Scan a directory and emit Markdown:

scanc .                         # scan current folder
scanc -e py,js --tree           # only .py and .js files + directory tree
scanc -f xml                    # output scan in xml format (new in v1.2.0)
scanc -e py -x "tests" | less   # only py files exclude tests in path
scanc --tokens gpt-4o           # show token count for gpt 4o only
scanc -e py | pbcopy            # scan and copy (macOS copy command example)

Write output directly to a file:

scanc -e ts --tree -o scan.md src/
cat scan.md

CLI Reference

scanc [OPTIONS] [PATHS...]
  • -e, --ext EXTS Comma‑separated extensions to include (e.g. py,js).
  • -i, --include-regex Regex patterns to include (full path match).
  • -x, --exclude-regex Regex patterns to exclude (full path match).
  • --no-default-excludes Disable built‑in ignore list.
  • -t, --tree Prepend directory tree (fenced code block).
  • -T, --tokens MODEL Output only token count for given LLM model.
  • --max-size BYTES Skip files larger than BYTES (default 1 MiB).
  • --follow-symlinks Traverse symlinks when scanning.
  • -o, --out OUTFILE Write result to OUTFILE instead of stdout.
  • -f, --format FORMAT Output format (default: markdown).
  • -V, --version Show version and exit.

Integration & Extensibility

  • Formatter Hook: Customize output by passing your own formatter via entry points.
  • Extras: Use scanc[tiktoken] to enable token counting; more extras may follow.

Docker usage

A ready-to-run container is published to GitHub Container Registry (GHCR). It runs as non-root and scans the mounted host directory by default.

Pull

docker pull ghcr.io/mqxym/scanc:latest

Scan the current project (read-only mount)

# Linux/macOS (Bash/Zsh)
docker run --rm -v "$PWD":/work:ro ghcr.io/mqxym/scanc:latest .

# Windows PowerShell
docker run --rm -v "${PWD}:/work:ro" ghcr.io/mqxym/scanc:latest .

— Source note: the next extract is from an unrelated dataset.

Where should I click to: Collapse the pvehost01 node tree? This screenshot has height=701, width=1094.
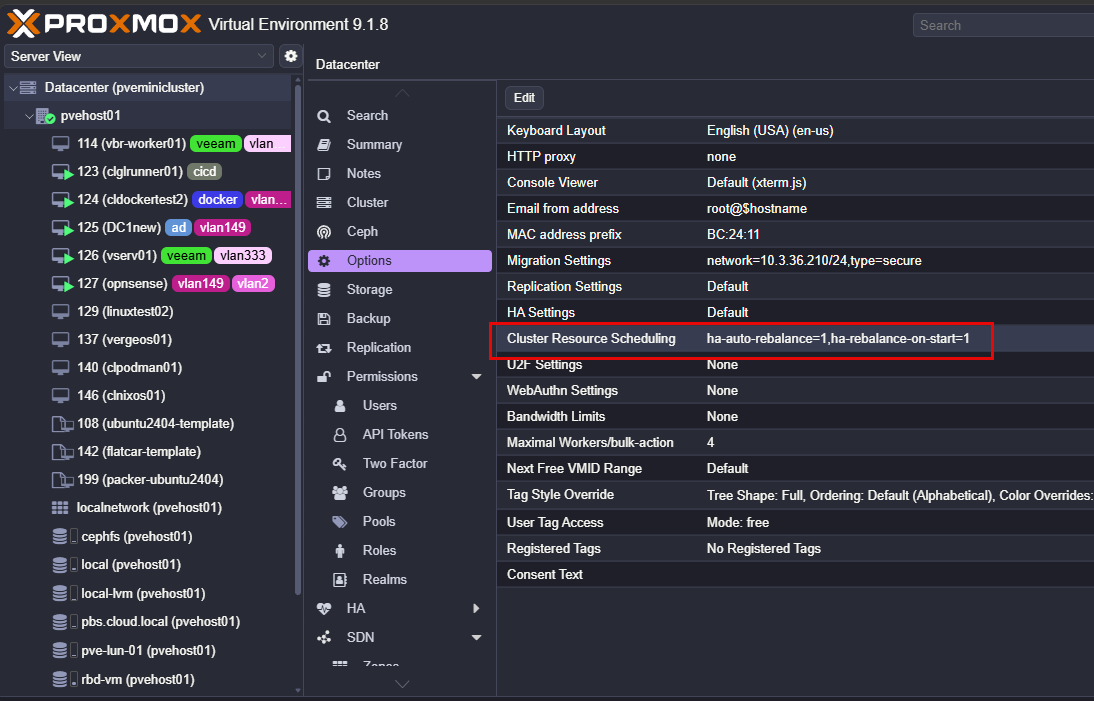[29, 116]
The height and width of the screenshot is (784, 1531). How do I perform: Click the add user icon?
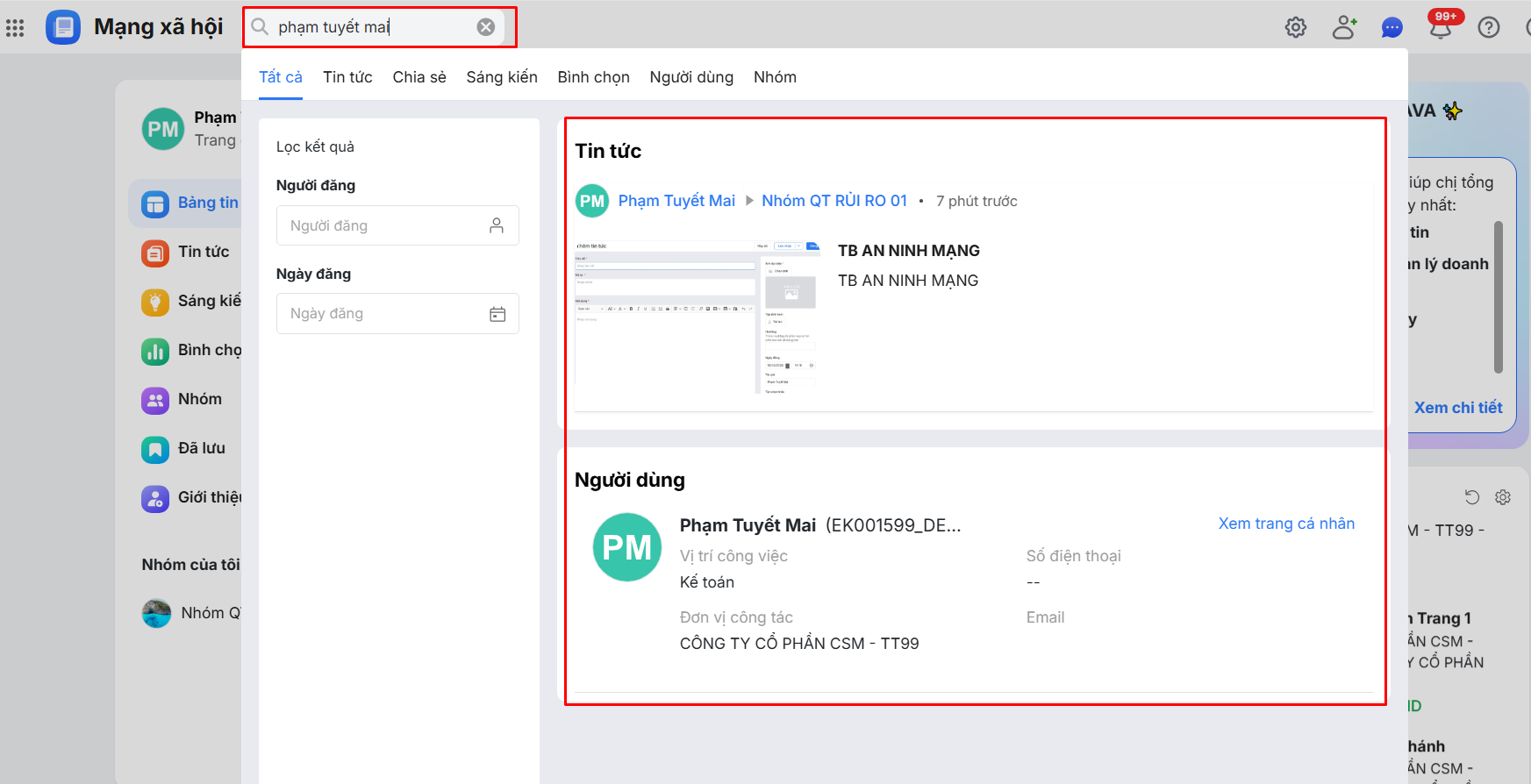(x=1343, y=28)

Because the container’s WORKDIR is /work and ENTRYPOINT is scanc, passing . scans your host’s current folder.

Write output to a file

Either redirect on the host:

docker run --rm -v "$PWD":/work:ro ghcr.io/mqxym/scanc:latest -e py --tree . > scan.md

...or mount as writable and write into /work:

docker run --rm -v "$PWD":/work ghcr.io/mqxym/scanc:latest -e py --tree -o /work/scan.md .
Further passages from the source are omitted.